Par Marie-Christine Bernard (théologienne catholique)
Dès la fin des années 80 je dénonçais le cléricalisme dans l’Église catholique romaine. Sur le terrain de la triple fonction dévolue aux clercs : gouvernement, sanctification et enseignement dont je critiquais la prétention au monopole, comme sur celui du profil de recrutement : des hommes au masculin, célibataires (exception faite des hommes déjà mariés avant d’être ordonnés diacres), à la maturité humaine insuffisante, et à la formation, temps de séminaire inclus, notoirement carencée, pour ne pas dire inadaptée. Ajoutée à cela la sacralisation de la fonction/personne du prêtre au sein du système catholique, et sa starisation au-dehors.
Abus de pouvoir
Je n’étais ni la première ni la seule à déplorer la « recléricalisation de l’Église », sous la férule du pape Jean-Paul II. À l’époque, les intéressés bottaient systématiquement en touche, ressassant les arguments inopérants (Jésus n’a pas choisi de femme parmi les 12 ; les différents rôles dans l’Église ; patati, patata…) ou invitant à la patience (l’Église est lente à bouger ; il ne faut froisser personne ; patati, patata…). Les lanceurs et lanceuses d’alerte étaient taxés de jalousie à l’encontre de ces nouveaux cathos qui savaient réunir autour d’eux des flopées de familles, d’enfants, de jeunes. Le prêtre Preynat en était.

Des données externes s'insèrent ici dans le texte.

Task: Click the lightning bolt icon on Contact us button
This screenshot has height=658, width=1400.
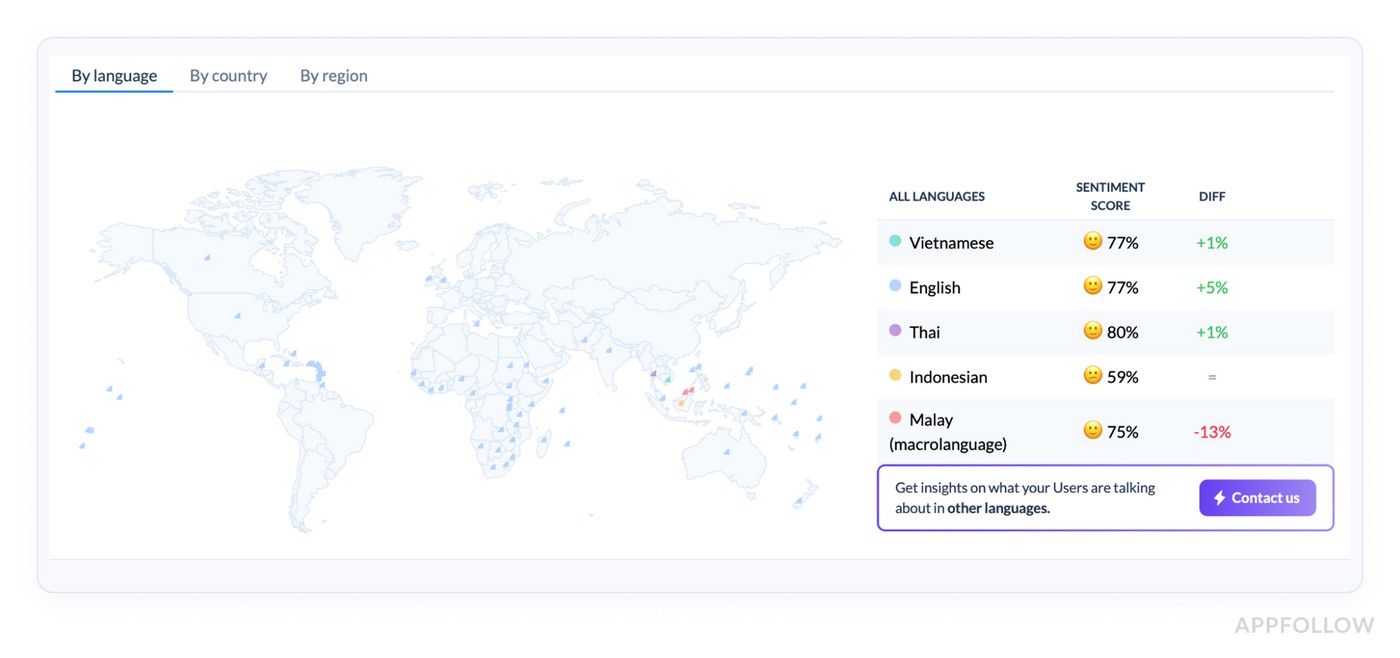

Comme en était le fondateur des Légionnaires du Christ, chouchou de Jean-Paul II, et pourtant pervers de première classe comme on l’apprit officiellement plus tard, mais qu’on subodorait tel officieusement, et ce depuis longtemps. La liste est si longue… Si long le temps à crier dans le désert pour tant et tant d’entre nous.
C’est peu dire que, certains jours, j’enrage. Jamais l’adage selon lequel « il n’y a pas pire sourd que celui qui ne veut pas entendre » n’aura été autant d’actualité.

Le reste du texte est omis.